Le conseiller Fleury a présenté une telle motion, car il prétend que dans sa demande de modification de zonage, en 2017, l’organisme a fourni une fausse déclaration en affirmant qu’il était déjà propriétaire du site. À son avis, plusieurs conseillers qui ont voté à l’époque en faveur de la proposition de refuge pouvaient donc reconsidérer leur vote en fonction du fait qu’aucun contrat d’achat n’aurait été conclu.

Le maire Jim Watson s’est dit content que le feu reste au vert pour le projet, précisant que dans le cas contraire, une contestation de l’Armée du Salut devant les tribunaux aurait coûté des dizaines de milliers de dollars aux contribuables. Il a aussi tenu à dire que le conseiller Fleury était au courant dès le départ que l’organisme avait fait une offre d’achat conditionnelle pour le terrain.

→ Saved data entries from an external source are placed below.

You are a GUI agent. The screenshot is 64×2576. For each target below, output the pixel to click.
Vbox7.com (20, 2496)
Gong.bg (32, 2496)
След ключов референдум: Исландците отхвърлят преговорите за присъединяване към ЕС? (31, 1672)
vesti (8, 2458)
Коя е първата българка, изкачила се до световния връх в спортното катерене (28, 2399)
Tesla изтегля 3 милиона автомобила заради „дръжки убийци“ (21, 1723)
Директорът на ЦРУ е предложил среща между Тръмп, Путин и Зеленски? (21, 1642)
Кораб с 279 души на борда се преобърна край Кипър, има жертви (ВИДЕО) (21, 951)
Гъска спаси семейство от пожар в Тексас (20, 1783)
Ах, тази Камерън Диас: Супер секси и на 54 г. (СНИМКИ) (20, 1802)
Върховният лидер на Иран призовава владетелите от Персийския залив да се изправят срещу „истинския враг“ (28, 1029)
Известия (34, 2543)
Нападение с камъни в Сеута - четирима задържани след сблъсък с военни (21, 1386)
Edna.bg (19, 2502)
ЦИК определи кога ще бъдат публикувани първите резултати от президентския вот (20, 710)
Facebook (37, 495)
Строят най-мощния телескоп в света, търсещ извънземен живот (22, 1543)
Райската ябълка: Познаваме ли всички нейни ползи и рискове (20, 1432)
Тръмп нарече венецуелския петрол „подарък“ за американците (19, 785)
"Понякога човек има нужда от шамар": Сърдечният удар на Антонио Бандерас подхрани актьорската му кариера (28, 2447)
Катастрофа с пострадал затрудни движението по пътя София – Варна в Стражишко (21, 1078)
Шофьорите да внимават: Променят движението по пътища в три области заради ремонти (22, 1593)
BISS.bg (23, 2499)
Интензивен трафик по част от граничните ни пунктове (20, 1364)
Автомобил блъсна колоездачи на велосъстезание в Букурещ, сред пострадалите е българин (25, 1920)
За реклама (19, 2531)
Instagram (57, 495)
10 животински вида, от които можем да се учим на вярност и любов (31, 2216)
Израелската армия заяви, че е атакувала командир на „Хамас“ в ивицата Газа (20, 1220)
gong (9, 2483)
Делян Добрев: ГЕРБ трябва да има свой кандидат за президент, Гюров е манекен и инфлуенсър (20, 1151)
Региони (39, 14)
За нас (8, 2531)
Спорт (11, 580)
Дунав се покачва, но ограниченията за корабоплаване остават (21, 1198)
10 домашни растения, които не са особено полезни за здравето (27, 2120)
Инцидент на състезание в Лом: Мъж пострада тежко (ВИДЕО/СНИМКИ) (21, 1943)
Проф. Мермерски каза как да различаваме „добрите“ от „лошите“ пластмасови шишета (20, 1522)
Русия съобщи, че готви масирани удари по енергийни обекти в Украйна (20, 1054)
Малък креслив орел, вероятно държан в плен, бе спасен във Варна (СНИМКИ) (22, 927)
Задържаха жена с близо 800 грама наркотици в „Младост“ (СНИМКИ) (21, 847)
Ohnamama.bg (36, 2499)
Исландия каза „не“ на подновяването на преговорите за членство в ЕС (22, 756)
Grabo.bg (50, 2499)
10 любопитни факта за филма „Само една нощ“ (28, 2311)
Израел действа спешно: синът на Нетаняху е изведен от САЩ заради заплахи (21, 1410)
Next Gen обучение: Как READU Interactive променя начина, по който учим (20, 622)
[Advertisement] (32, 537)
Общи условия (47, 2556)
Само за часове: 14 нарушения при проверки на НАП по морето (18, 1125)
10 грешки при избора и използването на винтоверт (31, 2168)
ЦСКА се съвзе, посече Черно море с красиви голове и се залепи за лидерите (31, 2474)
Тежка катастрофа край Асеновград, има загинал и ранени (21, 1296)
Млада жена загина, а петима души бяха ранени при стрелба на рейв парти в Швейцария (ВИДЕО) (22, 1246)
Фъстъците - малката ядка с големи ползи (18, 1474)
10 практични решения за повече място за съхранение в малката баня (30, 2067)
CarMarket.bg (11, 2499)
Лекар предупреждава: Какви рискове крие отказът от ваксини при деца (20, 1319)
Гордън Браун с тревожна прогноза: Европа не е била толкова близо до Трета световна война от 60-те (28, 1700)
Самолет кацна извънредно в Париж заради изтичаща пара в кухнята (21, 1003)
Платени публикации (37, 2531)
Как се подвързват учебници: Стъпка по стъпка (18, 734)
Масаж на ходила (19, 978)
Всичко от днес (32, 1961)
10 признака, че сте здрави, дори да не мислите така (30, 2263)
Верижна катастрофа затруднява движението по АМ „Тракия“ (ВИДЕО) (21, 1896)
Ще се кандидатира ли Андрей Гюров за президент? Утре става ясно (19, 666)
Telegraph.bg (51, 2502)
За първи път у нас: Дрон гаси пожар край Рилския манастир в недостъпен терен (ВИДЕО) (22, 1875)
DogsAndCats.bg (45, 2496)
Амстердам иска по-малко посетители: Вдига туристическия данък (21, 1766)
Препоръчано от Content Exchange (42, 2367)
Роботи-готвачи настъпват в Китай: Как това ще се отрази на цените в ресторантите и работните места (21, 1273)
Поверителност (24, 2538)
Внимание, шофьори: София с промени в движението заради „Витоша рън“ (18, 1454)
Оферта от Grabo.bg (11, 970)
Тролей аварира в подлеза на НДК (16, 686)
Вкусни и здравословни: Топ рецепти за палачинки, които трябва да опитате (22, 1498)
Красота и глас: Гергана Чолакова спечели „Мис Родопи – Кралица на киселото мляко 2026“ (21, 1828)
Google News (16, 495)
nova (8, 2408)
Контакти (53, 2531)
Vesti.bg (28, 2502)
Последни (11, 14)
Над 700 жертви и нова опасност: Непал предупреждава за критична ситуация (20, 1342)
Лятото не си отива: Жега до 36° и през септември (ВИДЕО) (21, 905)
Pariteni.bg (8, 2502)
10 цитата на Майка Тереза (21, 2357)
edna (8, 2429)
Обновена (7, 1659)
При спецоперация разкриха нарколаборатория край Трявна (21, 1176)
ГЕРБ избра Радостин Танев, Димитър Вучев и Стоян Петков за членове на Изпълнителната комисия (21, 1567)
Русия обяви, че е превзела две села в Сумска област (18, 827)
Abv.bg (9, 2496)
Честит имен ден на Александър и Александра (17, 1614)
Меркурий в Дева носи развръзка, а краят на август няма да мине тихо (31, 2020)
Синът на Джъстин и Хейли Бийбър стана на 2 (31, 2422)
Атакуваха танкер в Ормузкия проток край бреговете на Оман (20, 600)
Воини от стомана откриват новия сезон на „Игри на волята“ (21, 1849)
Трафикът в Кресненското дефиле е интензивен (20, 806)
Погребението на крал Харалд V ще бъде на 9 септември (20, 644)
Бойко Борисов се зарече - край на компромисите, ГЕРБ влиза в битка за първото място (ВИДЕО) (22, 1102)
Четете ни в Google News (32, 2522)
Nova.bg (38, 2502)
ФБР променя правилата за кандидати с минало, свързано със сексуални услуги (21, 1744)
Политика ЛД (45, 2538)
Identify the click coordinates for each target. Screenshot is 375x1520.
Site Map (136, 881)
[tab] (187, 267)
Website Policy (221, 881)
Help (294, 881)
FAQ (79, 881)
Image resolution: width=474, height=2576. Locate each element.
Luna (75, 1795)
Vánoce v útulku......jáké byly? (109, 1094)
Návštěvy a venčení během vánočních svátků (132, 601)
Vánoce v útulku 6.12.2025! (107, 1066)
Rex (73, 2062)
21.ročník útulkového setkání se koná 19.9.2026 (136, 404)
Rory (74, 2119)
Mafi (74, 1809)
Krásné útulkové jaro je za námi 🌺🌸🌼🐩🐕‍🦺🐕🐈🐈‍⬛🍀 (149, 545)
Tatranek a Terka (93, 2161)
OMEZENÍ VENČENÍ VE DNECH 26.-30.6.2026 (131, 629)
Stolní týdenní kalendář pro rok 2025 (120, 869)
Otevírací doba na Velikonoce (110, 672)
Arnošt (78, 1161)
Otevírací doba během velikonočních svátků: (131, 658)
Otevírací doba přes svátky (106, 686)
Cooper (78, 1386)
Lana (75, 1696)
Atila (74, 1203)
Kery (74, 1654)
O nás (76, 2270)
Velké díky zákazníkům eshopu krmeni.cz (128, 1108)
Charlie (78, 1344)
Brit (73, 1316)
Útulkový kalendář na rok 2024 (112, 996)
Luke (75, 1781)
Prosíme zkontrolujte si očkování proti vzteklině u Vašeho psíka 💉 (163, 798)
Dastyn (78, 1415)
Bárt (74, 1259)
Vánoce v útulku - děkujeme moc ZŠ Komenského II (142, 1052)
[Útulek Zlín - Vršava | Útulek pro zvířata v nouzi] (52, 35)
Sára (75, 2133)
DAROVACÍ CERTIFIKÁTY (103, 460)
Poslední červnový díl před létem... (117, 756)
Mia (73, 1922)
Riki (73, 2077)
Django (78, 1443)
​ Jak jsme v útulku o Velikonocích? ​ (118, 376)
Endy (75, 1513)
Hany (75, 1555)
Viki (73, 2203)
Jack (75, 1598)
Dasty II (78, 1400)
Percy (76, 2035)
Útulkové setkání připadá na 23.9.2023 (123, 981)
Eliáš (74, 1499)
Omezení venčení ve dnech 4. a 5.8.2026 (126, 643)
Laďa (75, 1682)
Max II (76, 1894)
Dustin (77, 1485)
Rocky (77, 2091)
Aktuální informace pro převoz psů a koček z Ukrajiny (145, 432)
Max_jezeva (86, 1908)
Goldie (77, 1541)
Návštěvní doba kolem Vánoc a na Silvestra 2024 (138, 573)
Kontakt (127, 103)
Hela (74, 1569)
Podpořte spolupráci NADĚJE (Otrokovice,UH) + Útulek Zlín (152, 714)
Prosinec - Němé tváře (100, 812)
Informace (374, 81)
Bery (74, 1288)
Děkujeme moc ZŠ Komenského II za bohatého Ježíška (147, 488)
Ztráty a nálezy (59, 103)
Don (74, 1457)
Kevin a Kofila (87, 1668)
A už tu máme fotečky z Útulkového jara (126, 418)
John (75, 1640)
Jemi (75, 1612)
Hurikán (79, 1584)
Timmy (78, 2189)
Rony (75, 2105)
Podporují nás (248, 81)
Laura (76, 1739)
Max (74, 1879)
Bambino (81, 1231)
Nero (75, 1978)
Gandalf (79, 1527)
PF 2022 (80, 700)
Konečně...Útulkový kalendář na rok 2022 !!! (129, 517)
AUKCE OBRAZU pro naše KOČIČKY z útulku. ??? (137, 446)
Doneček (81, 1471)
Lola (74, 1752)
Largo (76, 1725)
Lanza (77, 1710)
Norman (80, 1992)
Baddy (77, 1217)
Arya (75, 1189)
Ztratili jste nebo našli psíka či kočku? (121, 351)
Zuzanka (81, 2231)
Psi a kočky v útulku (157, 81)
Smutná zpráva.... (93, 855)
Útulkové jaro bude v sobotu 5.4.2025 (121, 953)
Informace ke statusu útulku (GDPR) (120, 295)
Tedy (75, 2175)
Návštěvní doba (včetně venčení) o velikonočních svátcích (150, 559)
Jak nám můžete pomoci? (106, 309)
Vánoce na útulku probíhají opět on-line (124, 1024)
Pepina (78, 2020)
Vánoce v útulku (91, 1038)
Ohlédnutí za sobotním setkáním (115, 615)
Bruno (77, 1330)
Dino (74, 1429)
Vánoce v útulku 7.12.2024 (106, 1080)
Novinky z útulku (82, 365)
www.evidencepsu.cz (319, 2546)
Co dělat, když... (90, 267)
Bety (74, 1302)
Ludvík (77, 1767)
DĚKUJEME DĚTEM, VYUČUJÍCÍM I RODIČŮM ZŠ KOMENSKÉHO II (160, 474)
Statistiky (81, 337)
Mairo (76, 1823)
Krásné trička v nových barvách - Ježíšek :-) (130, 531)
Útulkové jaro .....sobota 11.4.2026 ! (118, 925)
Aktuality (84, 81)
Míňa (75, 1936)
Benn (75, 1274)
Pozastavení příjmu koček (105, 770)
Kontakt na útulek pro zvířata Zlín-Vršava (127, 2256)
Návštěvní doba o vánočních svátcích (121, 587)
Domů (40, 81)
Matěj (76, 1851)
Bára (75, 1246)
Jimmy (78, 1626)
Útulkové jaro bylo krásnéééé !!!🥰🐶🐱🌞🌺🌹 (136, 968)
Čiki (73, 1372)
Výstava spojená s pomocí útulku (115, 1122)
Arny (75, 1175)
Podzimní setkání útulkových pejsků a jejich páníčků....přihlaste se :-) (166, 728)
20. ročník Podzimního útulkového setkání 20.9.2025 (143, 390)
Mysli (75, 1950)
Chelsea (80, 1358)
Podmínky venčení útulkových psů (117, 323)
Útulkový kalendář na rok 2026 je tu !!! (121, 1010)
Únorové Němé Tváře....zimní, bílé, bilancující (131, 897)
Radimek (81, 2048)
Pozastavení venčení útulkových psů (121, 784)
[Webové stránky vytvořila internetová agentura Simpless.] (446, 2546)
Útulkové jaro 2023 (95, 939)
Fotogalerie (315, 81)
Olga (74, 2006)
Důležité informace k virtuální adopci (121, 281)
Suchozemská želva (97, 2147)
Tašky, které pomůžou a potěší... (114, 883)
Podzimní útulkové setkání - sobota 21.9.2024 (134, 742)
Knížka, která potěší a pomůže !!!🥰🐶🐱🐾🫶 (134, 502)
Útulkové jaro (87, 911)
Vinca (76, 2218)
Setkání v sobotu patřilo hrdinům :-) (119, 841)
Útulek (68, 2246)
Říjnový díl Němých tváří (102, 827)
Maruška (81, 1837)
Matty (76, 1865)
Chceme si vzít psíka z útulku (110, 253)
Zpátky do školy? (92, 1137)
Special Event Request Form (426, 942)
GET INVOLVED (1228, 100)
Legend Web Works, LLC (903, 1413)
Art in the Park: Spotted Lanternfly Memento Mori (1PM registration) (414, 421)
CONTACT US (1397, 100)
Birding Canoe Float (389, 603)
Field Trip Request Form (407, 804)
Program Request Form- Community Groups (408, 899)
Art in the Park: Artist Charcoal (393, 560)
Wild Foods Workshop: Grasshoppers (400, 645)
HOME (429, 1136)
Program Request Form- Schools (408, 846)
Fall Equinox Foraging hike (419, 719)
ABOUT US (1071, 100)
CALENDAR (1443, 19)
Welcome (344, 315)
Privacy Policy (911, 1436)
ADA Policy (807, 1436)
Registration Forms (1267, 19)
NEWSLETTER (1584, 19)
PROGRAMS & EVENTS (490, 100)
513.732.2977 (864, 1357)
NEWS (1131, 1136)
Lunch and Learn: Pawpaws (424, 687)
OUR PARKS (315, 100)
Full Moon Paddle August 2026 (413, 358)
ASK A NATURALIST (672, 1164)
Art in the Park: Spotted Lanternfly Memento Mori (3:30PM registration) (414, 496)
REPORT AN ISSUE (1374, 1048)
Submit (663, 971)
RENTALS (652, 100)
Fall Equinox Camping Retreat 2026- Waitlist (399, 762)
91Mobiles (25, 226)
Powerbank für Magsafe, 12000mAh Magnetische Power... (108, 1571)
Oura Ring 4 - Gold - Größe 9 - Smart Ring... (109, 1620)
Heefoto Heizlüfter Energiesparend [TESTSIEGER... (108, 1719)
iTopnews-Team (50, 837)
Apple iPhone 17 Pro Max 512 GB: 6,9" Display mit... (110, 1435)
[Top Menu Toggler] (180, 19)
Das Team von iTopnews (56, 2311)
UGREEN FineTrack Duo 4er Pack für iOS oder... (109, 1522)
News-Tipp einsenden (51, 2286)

Selon la Ville d’Ottawa, il en a coûté jusqu’ici 148 000 $ en frais juridiques à la municipalité pour défendre sa cause dans cette affaire qui se retrouvera devant le Tribunal d’appel de l’aménagement local à l’automne. 

L’appel du regroupement SOS Vanier sera entendu du 15 au 18 octobre, du 21 au 25 octobre ainsi que du 5 au 8 novembre. Jusqu’à maintenant, pour la défense de sa cause, il a réussi à amasser environ 200 000 $, soit environ 80 % du montant nécessaire.